In June 2011, 12 women died in a fire at Struisbult Care Centre in Springs, Ekurhuleni Metro, despite an investigation and recommendations by Gauteng officials last year to the centre’s board and management. The place was “in contravention of health and safety regulations”, said Ekurhuleni mayor Mondli Gungubele at the funeral.
In August last year, 22 people died in a fire at the Pieter Wessels old age home in Dunnottar at Nigel, near Springs, Ekurhuleni Metro. Gauteng had given the centre R3.1-m to attend to fire risk and safety problems.
Security raise fire risks
Security and access control measures at most schools, restaurants, bars, hospitals and other public and private facilities, add to fire risks by blocking escape routes.
A school governing body member told SHEQafrica.com that they had contracted a welder to close off all possible escape routes from a hostel, leaving only one gate, operated by a caretaker.
“We were aware that we added to fire and emergency risks, and were in contravention of several pieces of legislation, but our priority was improving security and preventing straying by the young boarders”, the member explained, on condition of anonymity.
Disabled fire exit and signage
A European Commission (EC) directive advises that “it is essential to identify the needs of staff or visitors with disabilities when planning fire safety arrangements and evacuation procedure for the workplace.”
Facilities and signage should comply with EC standards or BS 5588 Part 8: Code of Practice for means of escape for disabled people.
Evacuation of disabled people may involve setting up a safe ‘refuge area’ for people in wheelchairs and wheeled beds, within reach of their facilities and ultimate escape routes.
Fire audit report ‘was ignored’
Opposition party Democratic Alliance said it had “repeatedly warned Gauteng Social Development MEC Ntombi Mekgwe to assess fire prevention, fire fighting equipment and escape routes at old age homes” after seeing an official report in February last year.
The DA had reacted to a report on 426 old age homes, which concluded that one in three old age homes not have required health and safety certificates.
Gauteng Social Development spokesperson Lumka Oliphant said a team of “old age home safety monitors” was formed jointly by officials of departments of Health, Social Development and, Local Government.
Many cities pose fire risks
Durban’s old age homes, children’s homes, businesses, colleges and government departments are fire disaster time bombs.
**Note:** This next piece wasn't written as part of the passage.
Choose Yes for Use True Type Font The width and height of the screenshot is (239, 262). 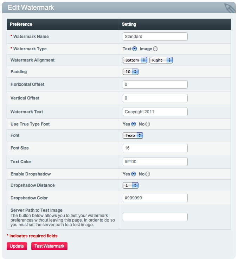134,124
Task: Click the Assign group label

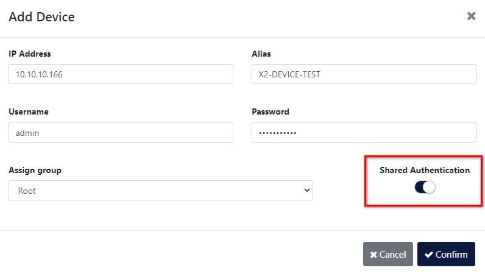Action: (35, 170)
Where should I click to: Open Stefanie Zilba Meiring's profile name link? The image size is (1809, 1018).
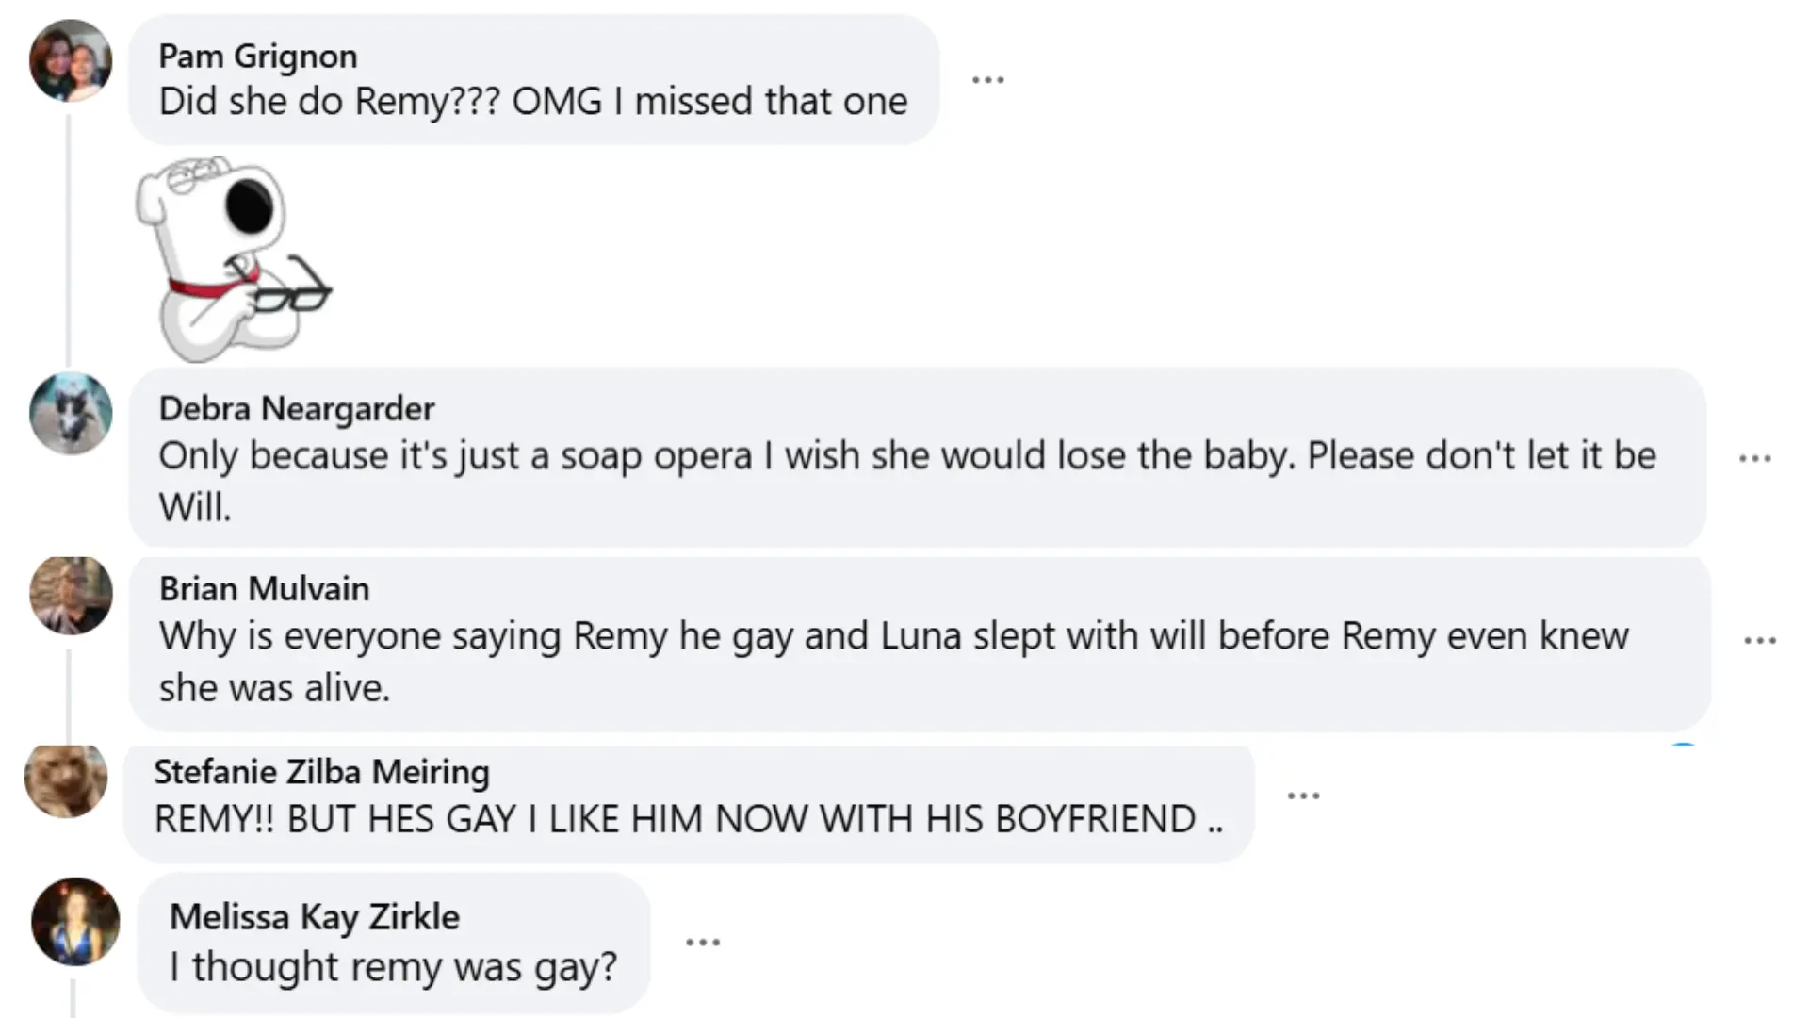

Fire safety officials warned that many small facilities do not have fire equipment or training.
EThekwini metro fire department acting senior manager for fire safety Nonhlanhla Mkhwanazi said 80% of old age homes and social services establishments were compliant, reports The Independent. That means that 20% of public facilities were in contravention, while the figure is as high as 30% in some other cities and towns.
EThekwini fire department has only 17 fire officers in central Durban, conducting inspections every six months.
In Johannesburg’s former CBD, as in old and decaying sectors of many other African cities and towns, the general state of health and safety is poor. Some facilities pose high risks of collapse, slips, trips, fire, and biological infections.
Fire safety cost and enforcement
Installing fire detection systems could cost R60 000, although small, portable, battery-operated smoke detector alarms could be installed and maintained at negligible cost. Installing and maintaining fire response equipment and fire escape systems, however, requires thorough planning, specialist advice, costly equipment, and integration into a sheq risk management system.
Many public, civic and private facilities do not have the awareness, morality, will, budget, or profit margin to comply or seek specialist advice on how to prevent fire tragedies like Mamohau and DB. The public rarely enquire about fire safety, and inspections are either few and fare between at smaller facilities, or compliance notices are not directly linked to prosecution.
Authorities are aware that old age homes were “taking in more people”, but the department did not have a system to monitor occupancy or overcrowding, and was not acting on occupancy levels. –Sources; Gauteng DHSD. EC. Democratic Allliance. The Star. SAPA.
IMAGE; Facilities should include disabled fire exit and signage, aligned to global standards like European Commission (EC) or BS 5588 Part 8: Code of Practice for means of escape for disabled people.